As with any luxury product, a lot of what you're paying for is the name, and especially Cartier. But I have to say, after owning 3 of them (a Tank quartz, a Tank XL auto, and a Roadster which I still have), they are equally the most solidly built watch of any brand, and I've owned all the major brands. They really do feel like they're built like veritable tanks when you hold them and operate the crown, just so solid. I believe the Ballon Bleu's movement is based on the ETA 2892, just like my Roadster, and my Tank was. And again, extremely solid and reliable movement as well. I don't know about their manufacture movement, as in the clé de Cartier, but I'm sure it will be just as solid as the ETA based ones, Cartier doesn't do anything by half measures. Personally, I was never a fan of the brand, until I tried one, and now have huge respect for them. So if you already love the brand, go for it, I highly doubt you'll be disappointed!


----------



## WatchEnthusiast

Keaman said:


> As with any luxury product, a lot of what you're paying for is the name, and especially Cartier. But I have to say, after owning 3 of them (a Tank quartz, a Tank XL auto, and a Roadster which I still have), they are equally the most solidly built watch of any brand, and I've owned all the major brands. They really do feel like they're built like veritable tanks when you hold them and operate the crown, just so solid. I believe the Ballon Bleu's movement is based on the ETA 2892, just like my Roadster, and my Tank was. And again, extremely solid and reliable movement as well. I don't know about their manufacture movement, as in the clé de Cartier, but I'm sure it will be just as solid as the ETA based ones, Cartier doesn't do anything by half measures. Personally, I was never a fan of the brand, until I tried one, and now have huge respect for them. So if you already love the brand, go for it, I highly doubt you'll be disappointed!

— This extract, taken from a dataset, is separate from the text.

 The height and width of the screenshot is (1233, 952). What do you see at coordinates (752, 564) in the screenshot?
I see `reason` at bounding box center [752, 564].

+ 1. I have a Cartier Roadster chronograph and absolutely love the watch. This particular style (Roadster) has a quick change feature which I especially like because it makes switching straps very easy. It is a sporty watch, yet elegant at the same time. So, if you already love the brand, you might want to try a Cartier watch. I certainly have not been disappointed.


----------



## High Roller

Ok, so I should expect that a Cartier ballon bleu Is superior than a Longines hydroconquest, right?


----------



## Watchbreath

Having sold Longines as well, a fact of life.


High Roller said:


> Ok, so I should expect that a Cartier ballon bleu Is superior than a Longines hydroconquest, right?


----------



## dantan

No luxury Watch is worth the money. 

Cartier is a serious Watch brand. 

If you love that Cartier, buy it!


----------



## gogeo

I view Cartier more on the jewelry side than on the watch side if that makes sense. I own a ss tank franchise for about 20 years and still love it and still heavily on my rotation.


----------



## High Roller

And what about the movement?
How does the Ballon Bleu/Clé de Cartier movement compares against The Rolex Submariner or Omega Speedmaster?


----------



## Watchbreath

Hmmmm, I'm getting the feeling that you have serious doubts, keep looking.


High Roller said:


> And what about the movement?
> How does the Ballon Bleu/Clé de Cartier movement compares against The Rolex Submariner or Omega Speedmaster?


----------



## High Roller

Watchbreath said:


> Hmmmm, I'm getting the feeling that you have serious doubts, keep looking.


I have some doubts because it is a considerable amount of money and I don´t want to feel like the brand is taking advantage of me...
I don´t want to pay a small fortune for a watch that is not worth its price.
The Cartier movement is based on the ETA 2892, which is roughly the same as a much cheaper Longines hydroconquest ???

I think that a Cartier deserves more than that...
Am I wrong?(I am not a watch specialist by the way).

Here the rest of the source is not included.